- _WORK INSTRUCTIONS_
Please convert each line of the records below into a JSON list of strings, one string per line, with blank lines left out.

[Item coordinate data]
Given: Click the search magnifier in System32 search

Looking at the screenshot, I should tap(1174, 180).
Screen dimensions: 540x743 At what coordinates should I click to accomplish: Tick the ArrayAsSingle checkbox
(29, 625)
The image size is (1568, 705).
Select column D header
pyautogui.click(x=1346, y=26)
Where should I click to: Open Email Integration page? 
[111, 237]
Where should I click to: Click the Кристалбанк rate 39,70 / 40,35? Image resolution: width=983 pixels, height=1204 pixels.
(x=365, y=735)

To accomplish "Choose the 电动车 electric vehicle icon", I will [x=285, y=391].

- _OUTPUT_
[
  "Given: Click the search magnifier in System32 search",
  "Looking at the screenshot, I should tap(1174, 180).",
  "Screen dimensions: 540x743 At what coordinates should I click to accomplish: Tick the ArrayAsSingle checkbox",
  "(29, 625)",
  "The image size is (1568, 705).",
  "Select column D header",
  "pyautogui.click(x=1346, y=26)",
  "Where should I click to: Open Email Integration page? ",
  "[111, 237]",
  "Where should I click to: Click the Кристалбанк rate 39,70 / 40,35? Image resolution: width=983 pixels, height=1204 pixels.",
  "(x=365, y=735)",
  "To accomplish \"Choose the 电动车 electric vehicle icon\", I will [x=285, y=391]."
]